Artemus LYLES, appellant, v. STATE of New York, respondent.
In a claim to recover damages for purported violations of State and Federal constitutional rights, the claimant appeals from an order of the Court of Claims (Ruderman, J.), dated September 26, 2002, which, inter alia, granted the defendant's motion to dismiss the claim.
ORDERED that the order is affirmed, with costs.
During the early morning hours of March 27, 1999, the claimant, Artemus Lyles, was driving home to Manhattan from Westchester County in a 1986 Cadillac that he had recently purchased at an auction. As he was traveling westbound on Interstate 287, he was stopped by two State troopers allegedly because fumes were emanating from the automobile's exhaust pipe.
In his claim, Lyles described the events that ensued, alleging, inter alia, that he was given a ticket for this offense and was detained for over one hour and 20 minutes while he was searched, with his consent, and while his car was searched, without his consent. He alleged that he was permitted to leave but was stopped again within three minutes by the same troopers, this time because an air freshener hanging from the rear view mirror was obstructing the windshield. Although Lyles was not given a ticket for this, he alleged that he was detained, for approximately one additional hour, was handcuffed by another officer who had joined them, and was coerced into opening the trunk of his car for inspection.
On June 22, 1999, Lyles served a notice of intention to file a claim to recover damages for unreasonable search and seizure, assault and battery, false imprisonment, the denial of equal protection, and the intentional and negligent injury to his property.
Almost three years after the incident on Interstate 287, Lyles served and filed a claim based on those same factual allegations. Instead of basing his claim on common-law torts, however, Lyles asserted that the search and seizure of his person, and the search of his car, violated the Fourth Amendment to the United States Constitution and article 1, § 12 of the New York State Constitution. In addition, he claimed that the State troopers' conduct was racially motivated and violated the equal protection clauses of the Fourteenth Amendment to the United States Constitution and Article 1, § 11 of the New York State Constitution. The Court of Claims properly granted the State's motion to dismiss each cause of action.

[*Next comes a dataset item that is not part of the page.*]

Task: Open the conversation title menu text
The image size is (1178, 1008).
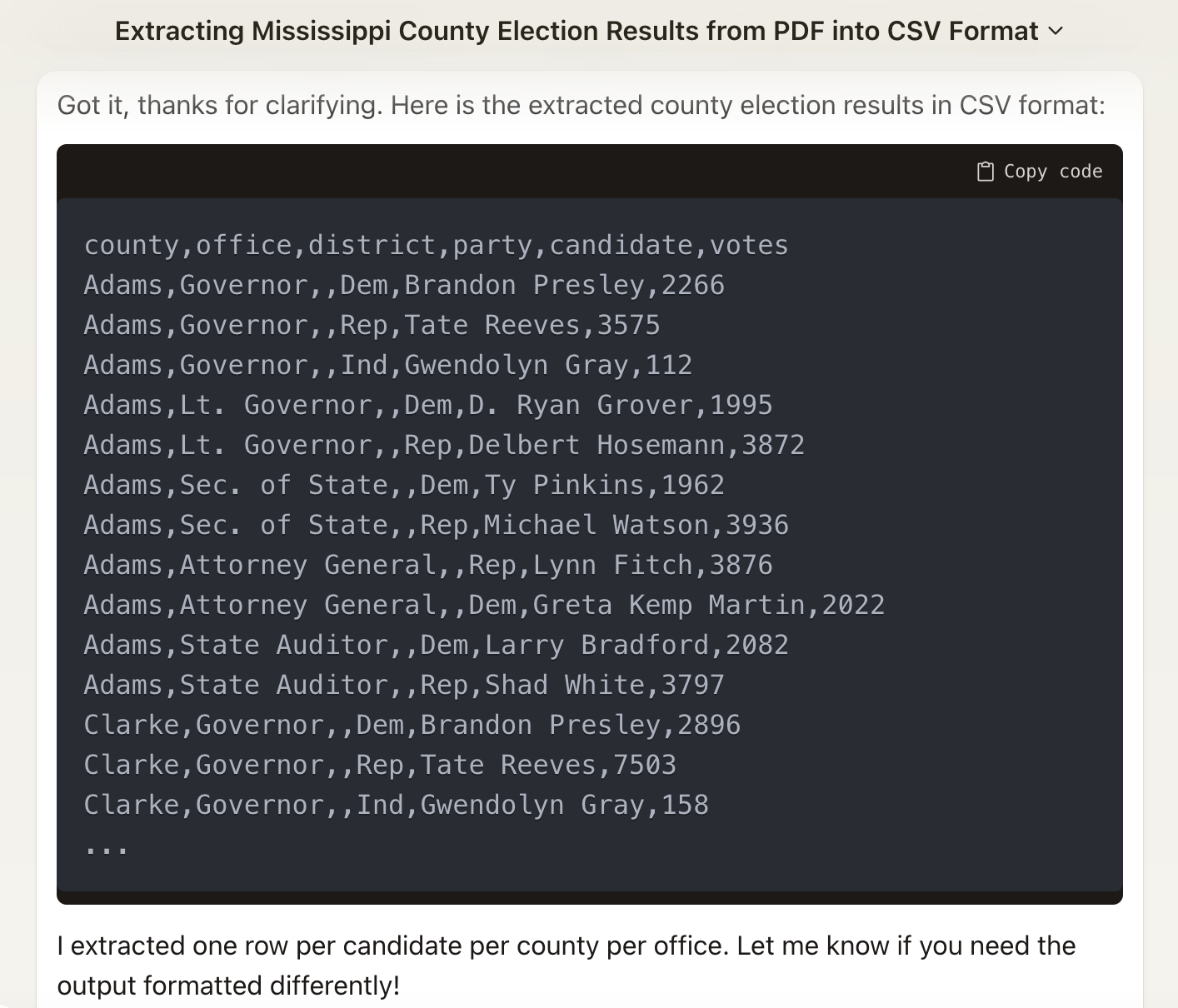Action: coord(577,32)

In Brown v. State of New York, 89 N.Y.2d 172, 652 N.Y.S.2d 223, 674 N.E.2d 1129, the Court of Appeals implied a damage remedy for violations of the search and seizure clause (see N.Y. Const., art. 1, § 12) and the equal protection clause (see N.Y. Const., art. 1, § 11) of the New York State Constitution because the remedy in that case was consistent with the purposes underlying the duties imposed by those provisions and it was “necessary and appropriate to ensure the full realization of the rights they state” (Brown v. State of New York, supra at 189, 652 N.Y.S.2d 223, 674 N.E.2d 1129). In Martinez v. City of Schenectady, 97 N.Y.2d 78, 735 N.Y.S.2d 868, 761 N.E.2d 560, however, the Court of Appeals made it clear that the “narrow remedy” created in Brown, supra at 192, 652 N.Y.S.2d 223, 674 N.E.2d 1129, was not “boundless” and “[c]laimants must establish grounds that entitle them to a damages remedy, in addition to proving that their constitutional rights have been violated” (Martinez v. City of Schenectady, supra at 83, 735 N.Y.S.2d 868, 761 N.E.2d 560).
In the present case, the recognition of the claimant's State constitutional claims was neither necessary nor appropriate to ensure the full realization of his rights, because the alleged wrongs could have been redressed by an alternative remedy, namely, timely interposed common-law tort claims for assault and battery, false imprisonment, and the intentional and negligent injury to his property (see Augat v. State of New York, 244 A.D.2d 835, 837, 666 N.Y.S.2d 249; Zulu v. State of New York, 2001 WL 880833, 2001 N.Y. Misc. Lexis 822 [Ct.Cl., May 21, 2001]; Remley v. State of New York, 174 Misc.2d 523, 526-527, 665 N.Y.S.2d 1005). Accordingly, the Court of Claims properly dismissed the State constitutional claims. In addition, the Court of Claims properly dismissed the Federal constitutional claims on the ground that it lacked subject matter jurisdiction. In light of this determination, it is not necessary to address the issue of the applicable statute of limitations.